The first quarter of 2014 was a monumental one for T-Mobile (NYSE: TMUS ) with the company posting a record net customer gain of 2.4 million -- the first time it surpassed the 2 million net customer gain in a quarter. But T-Mobile's customer gains have come at a cost.
Two steps forward, two steps back
T-Mobile has bounced back from a branded post-paid customer net loss of 199,000 in Q1 2013 to a gain of 1.3 million this quarter. That's a huge turnaround that's come from the company pursing its Un-carrier initiatives including paying early termination fees of customers who switch to T-Mobile from a competing carrier. The company's also eliminated service contracts, changed to simpler pricing plans, and given away free tablet data for life.
In addition to net customer gains, T-Mobile also saw revenue increase 47% year over year, to $6.9 billion. That huge jump partially came from including Metro PCS prepaid customers. But even if we take out the Metro PCS customers, revenue was up 19% year over year.

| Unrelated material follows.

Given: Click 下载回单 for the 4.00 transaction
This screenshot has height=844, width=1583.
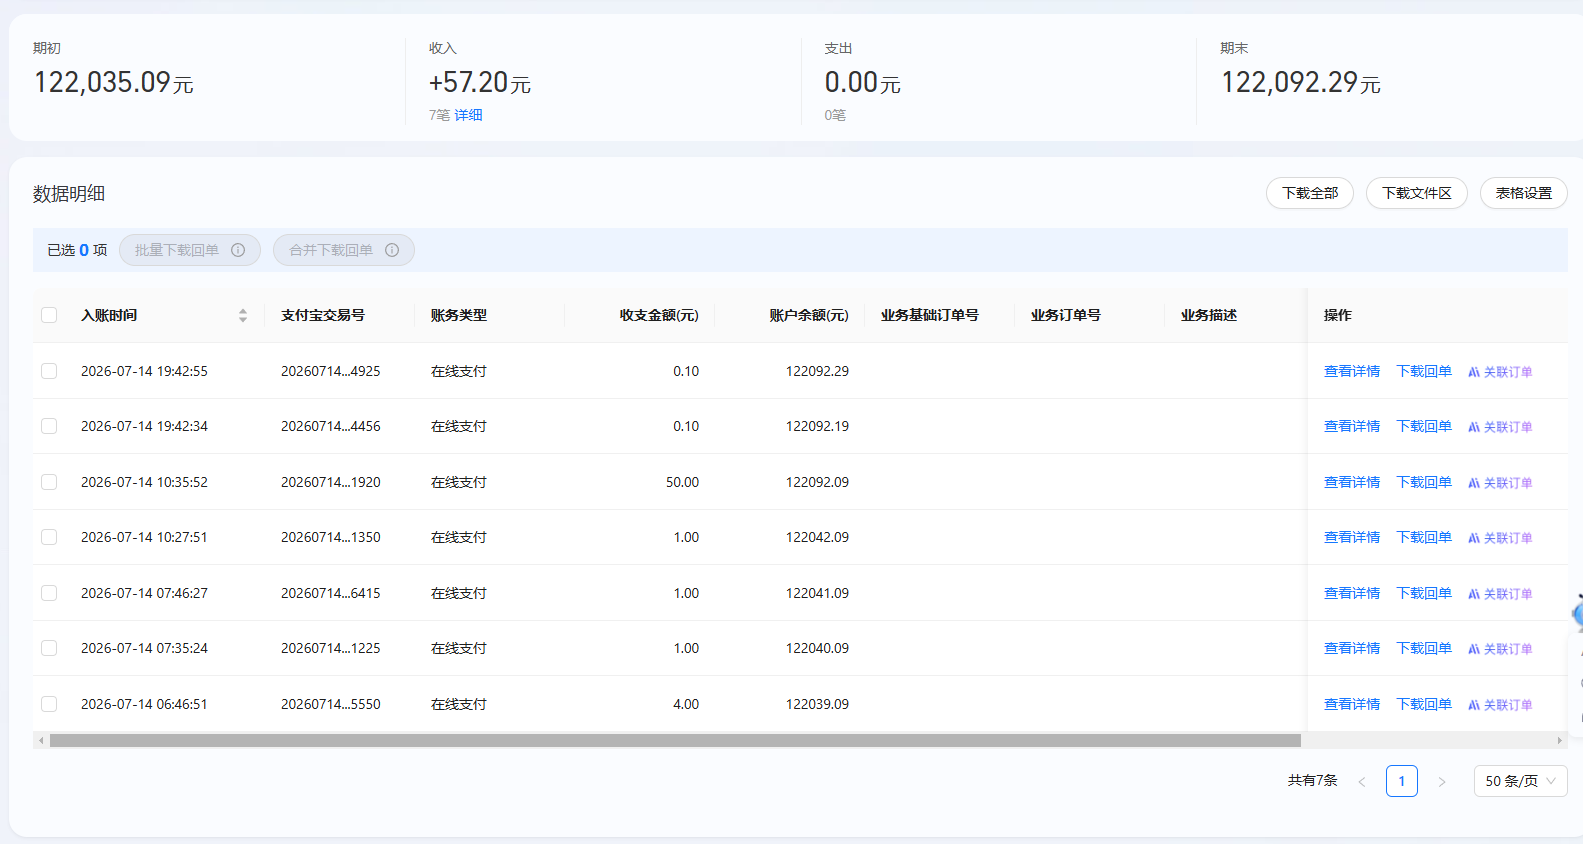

But while the nation's No. 4 wireless carrier's massive Un-carrier efforts have paid off in gaining customers and new revenue, it's also partially contributed to the company's net income loss of $151 million for the quarter, or about $0.19 per share, down from a gain of $107 million year over year.
Net income wasn't the only drop though, as the average revenue per user also fell to $50.01, down 8% year over year. The decline has been a bit of a thorn in T-Mobile's side, considering it's dropped every quarter for the last year. The drop is somewhat expected as T-Mobile changed its pricing plans and eliminated certain fees that previously attributed to ARPU, but it's still unwanted.
Fighting an uphill battle
Most of T-Mobile's efforts to gain customers has been in presenting itself as an advocate of wireless customers while attacking competitors head-on. AT&T (NYSE: T ) has taken the brunt of T-Mobile's rhetoric against carriers, but has managed to outpace the carrier's efforts.
Just last week AT&T posted 625,000 net postpaid subscribers in the first quarter of 2014, contributing the company's best first-quarter net adds in five years. That increase has come as AT&T's changed its monthly pricing strategy, dropped much of its phone subsidy plans and has offered its own incentives to switch from T-Mobile to its carrier.
There's no doubt T-Mobile's efforts are paying off in adding net subscribers, but the company's long-term prospects partially depend on stabilizing average revenue per user. T-Mobile still has time to do this, but investors should continue to watch ARPU numbers to see if the company can level it out and then start growing it. The company's Un-carrier campaigns have pushed AT&T and others to change how they sell devices and plans to customers, but changing the industry should now take a backseat to creating long-term value for investors.